ルヴェルグは二人が生きていることを確かめているのか、怪我はないか、痛いところはないかと尋ねてきた。

クローディアもリアンも何度も首を横に振り、自分たちを抱きしめている兄の腕に手を添える。この手の温かさで、生きていることを確かめてくれたらいい。

「──陛下。ここは人の目がありますので、中に」 

少し離れたところから見守っていたラインハルトが、一つ咳払いをしてから声をかけてきた。 

ルヴェルグは二人を抱きしめていた腕を解くと、ラインハルトの方を向いて柳眉を寄せる。 

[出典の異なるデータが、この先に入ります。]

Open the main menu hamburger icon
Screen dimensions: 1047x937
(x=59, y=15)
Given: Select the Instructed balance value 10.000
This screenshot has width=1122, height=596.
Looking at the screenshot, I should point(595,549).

「行方知れずとなっていた家族に無事に逢えたことを喜び、抱擁を交わしていたのだが。それは見られてはいけないものか?」

「そういうわけではございません」

「ならばどんな理由があるのか申してみよ」

「それを語る時間があるのなら、これからのことを話すべきだからです」

ルヴェルグは数秒間黙っていたが、ラインハルトに従うことにしたのか、少し肩を落とすと二人を振り返って笑った。

「──二人とも、中へ」

皇帝と臣下というよりも、まるで父と子のような二人を見て、クローディアとリアンも笑みをこぼすのだった。